Desde março de 2023, depois do período de implementação inicial, o trabalho realizado pela Aedas segue acontecendo com uma metodologia principal: a participação ativa na tomada de decisões das pessoas que foram atingidas pelo desastre-crime de responsabilidade das mineradoras Samarco, Vale e BHP. 

Sabemos que a reparação integral só acontece com protagonismo dos atingidos e atingidas. É por isso que seguimos fortalecendo a mobilização popular, através das Comissões organizadas, dos Grupos de Atingidos e Atingidas e dos Agentes Multiplicadores em cada território. 

Nesses espaços participativos e no trabalho com as lideranças, as pessoas atingidas têm apresentado diversas demandas comunitárias. As equipes técnicas têm acolhido, registrado, tratado e encaminhado as reivindicações a partir da elaboração de ofícios e pareceres que foram endereçados para as instituições do sistema reparatório vigentes à época e seguirão encaminhadas ao Governo Federal, novo ator do processo após a repactuação. 
 
Com escuta, conhecimento, aprendizado, apoio, fortalecimento, compartilhamento de saberes e conversa, temos ajudado a aprofundar a luta por justiça com aqueles que são os legítimos protagonistas da reparação. São mulheres e homens, povos e comunidades tradicionais, indígenas, crianças, trabalhadores e trabalhadoras das cidades e do campo. 
 
 

Por causa deles, a luta continua: por acesso contínuo a água potável e em quantidade adequada, pela indenização justa dos danos ainda não reparados, pela garantia de direitos fundamentais a todas as pessoas, pela restauração dos modos de vida, dos costumes e cultura, dos laços comunitários, do trabalho e da renda. É para garantir a saúde plena, física e mental, de todas as famílias.  

Para permitir que todos e todas possam voltar a conviver com um meio ambiente equilibrado, limpo, saudável. Para que as enchentes deixem de ser um medo, porque agora não trazem mais a fertilidade para as plantações, mas rejeitos de mineração e destruição para as casas das pessoas. Para que possam, mais uma vez, tomar banho no rio que passa no quintal de suas casas, onde as crianças brincavam e os pais pescavam um peixinho, da forma como aprenderam com seus avós. A luta é para que as mulheres sejam sempre reconhecidas iguais aos homens. É por igualdade racial. É para que comunidades tradicionais, quilombolas e indígenas tenham seus direitos garantidos, seus modos de vida e sua cultura respeitados e valorizados. 

A luta continua porque o povo atingido tem que viver bem. Porque o povo atingido tem que ter o direito de viver bem de novo. Porque cada comunidade tem a esperança de voltar a viver. E a esperança movimenta. E o movimento dá vida. 
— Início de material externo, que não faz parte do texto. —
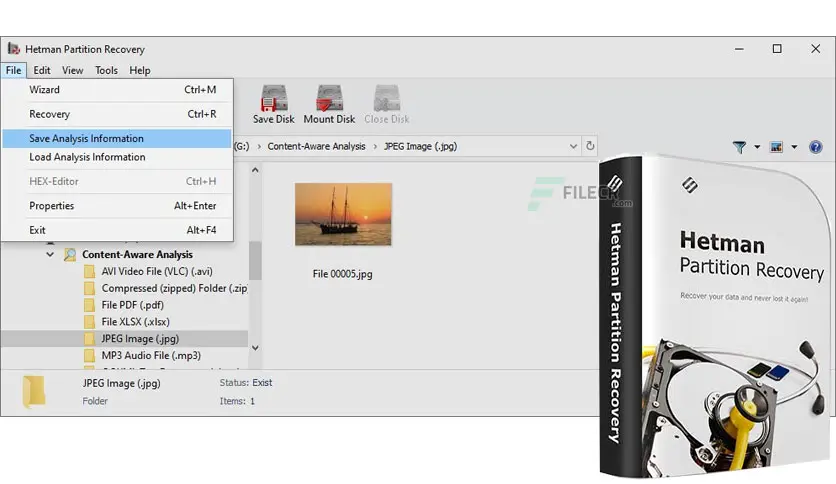Click the Content-Aware Analysis breadcrumb segment
836x484 pixels.
coord(316,146)
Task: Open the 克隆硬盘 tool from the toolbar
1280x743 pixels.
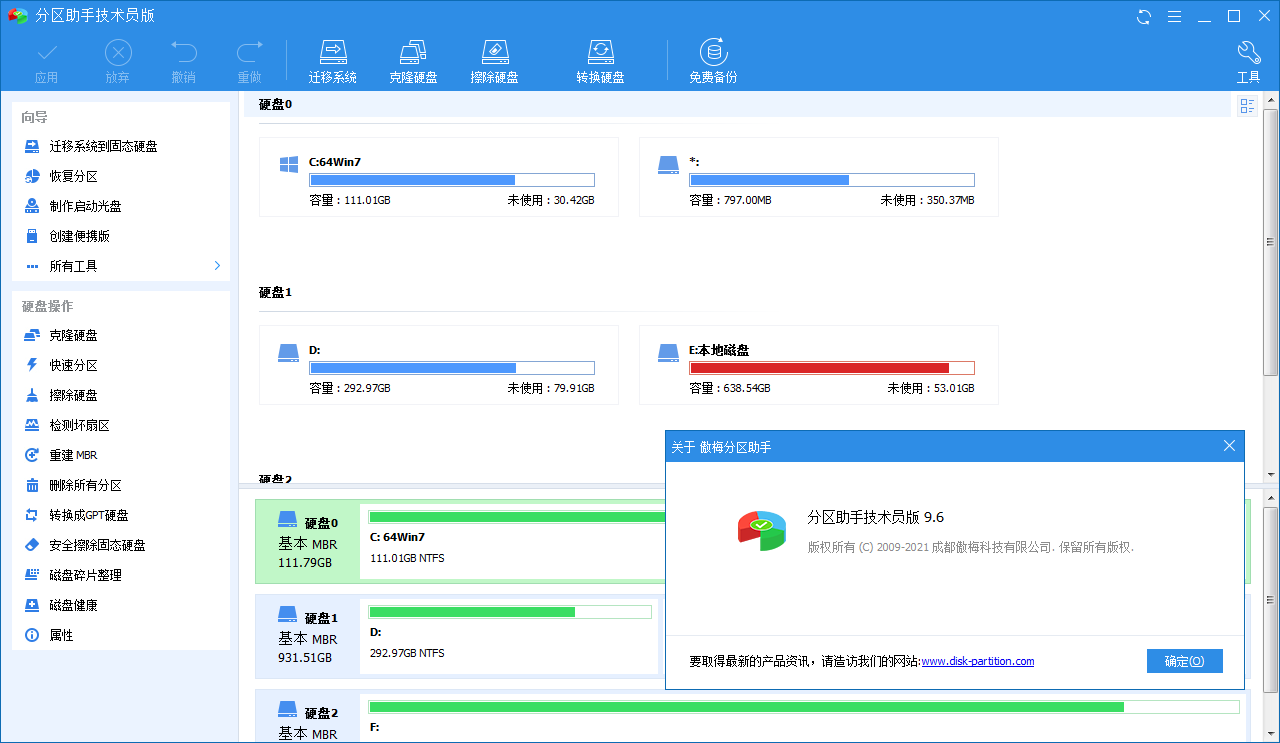Action: click(413, 58)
É como um rio: nasce forte, rompe o chão. Vira riacho, escorre pelo caminho, se junta a outros, vira potência. Serpenteia pelo mundo, percorre o território, fica bravo quando precisa avançar, coloca força na correnteza e fica calmo quando encontra terra boa. Irriga o em torno, fertiliza a plantação, traz boa colheita. Conhece histórias, cria outras, leva o que precisa ir. Desagua no mar e vira imensidão. 

 
Entendemos que o tempo pode não ser algo possível de tocar, mas ele consegue se materializar através das transformações humanas e sociais que percebemos a partir dele. Dois anos de atuação após um direito conquistado, que nos preparam para mais. É por isso que o escritor Eduardo Galeano, em seu livro As Veias Abertas da América Latina, destaca: “A história é um profeta com o olhar voltado para trás: pelo que foi, e contra o que foi, anuncia o que será.”.  

O passado nos ensina, o presente nos convoca e o futuro nos desafia junto a cada atingido e atingida. Sigamos fortalecidos pelo coro de justiça: povo em luta, rio de esperança!